Objective: To determine the tolerability, pharmacodynamics and pharmacokinetics of single oral doses of BIA 3-202, a novel catechol-O-methyltransferase (COMT) inhibitor, in healthy male volunteers.
Methods: Single increasing oral doses of BIA 3-202 (10, 30, 50, 100, 200, 400 and 800mg) were administered under fasting conditions to seven sequential groups of nine subjects, under a double-blind, randomised, placebo-controlled design. In an additional group of eight subjects (group 8), a single dose of BIA 3-202 400mg was administered on two occasions, once under fasting conditions and once with a high-fat meal, under an open-label, two-way crossover design.

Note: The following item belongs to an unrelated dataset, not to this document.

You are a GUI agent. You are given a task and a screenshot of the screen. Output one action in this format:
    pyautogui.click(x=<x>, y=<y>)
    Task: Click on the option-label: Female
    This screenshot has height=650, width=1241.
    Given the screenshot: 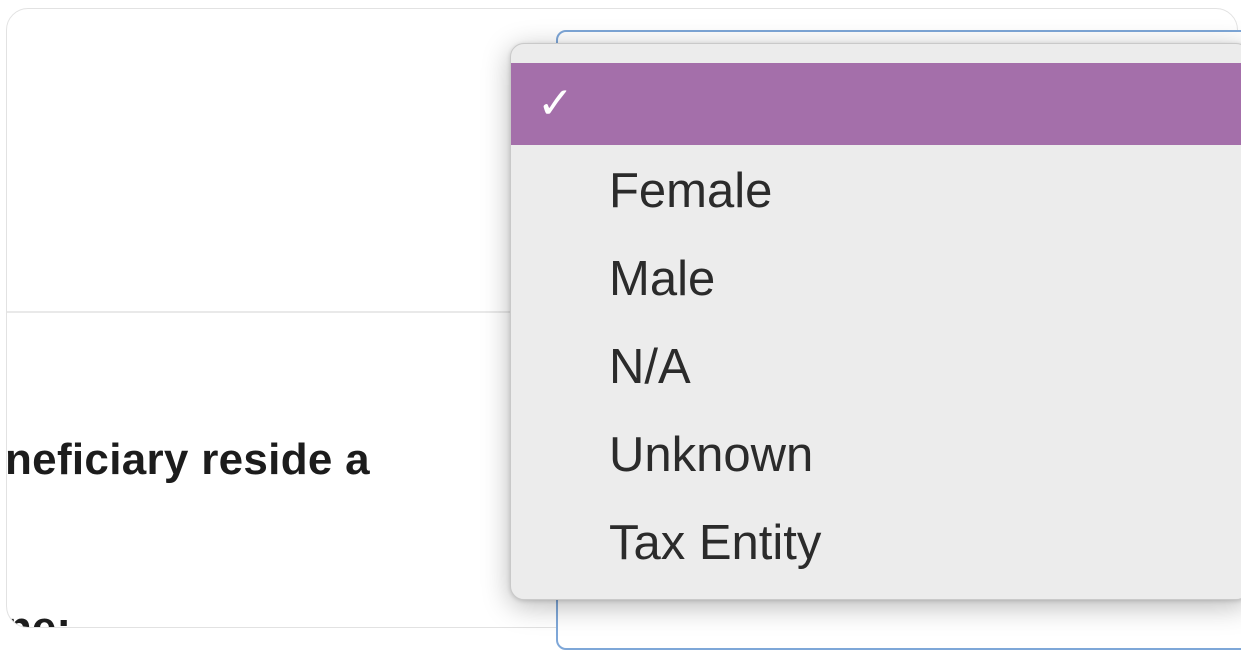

Results: BIA 3-202 was well tolerated at all doses tested. Most adverse events were mild in severity and their incidence was similar between BIA 3-202 and placebo. Maximum plasma concentrations (C(max)) of BIA 3-202 were attained at 0.5-2.5h (t(max)) and thereafter declined with an apparent terminal half-life (t(1/2)) of 1.5-5h. Over the dose range of 10-800mg, there was an approximately dose-proportional increase in the area under the plasma concentration-time curve (AUC) values of BIA 3-202: for a dose level increase in the ratio 3.0:1.7:2.0:2.0:2.0:2.0, AUC increased in the ratio 3.1:1.7:1.9:2.2:2.1:1.7. Plasma concentrations of the O-methylated derivative, BIA 3-270, increased markedly less than predicted from a proportional relationship: for a dose level increase in the ratio 1:80, AUC(0-t )increased in the ratio 1:5. In most subjects, the t(max) of BIA 3-270 was attained at the last sampling time and, therefore, t(1/2 )could not be estimated. Urine assays showed that less than 1% of the total dose administered was excreted in urine as BIA 3-202. Urine concentrations of BIA 3-270 were below the limit of quantification. In group 8, the rate and extent of systemic availability (t(max), AUC and C(max)) of BIA 3-202 and BIA 3-270 after a high-fat meal were similar to those under fasting conditions. Inhibition of COMT activity in erythrocytes reached maximum levels at 2-2.5h post dose, with sustained inhibition up to approximately 4-6 hours, returning to baseline by about 16 hours.
Conclusion: BIA 3-202 was well tolerated at single 10-800mg oral doses and presented dose-proportional kinetics. It effectively inhibited COMT activity and the presence of food did not affect its pharmacokinetics or COMT inhibitory activity. The results provide a basis for further clinical studies with BIA 3-202.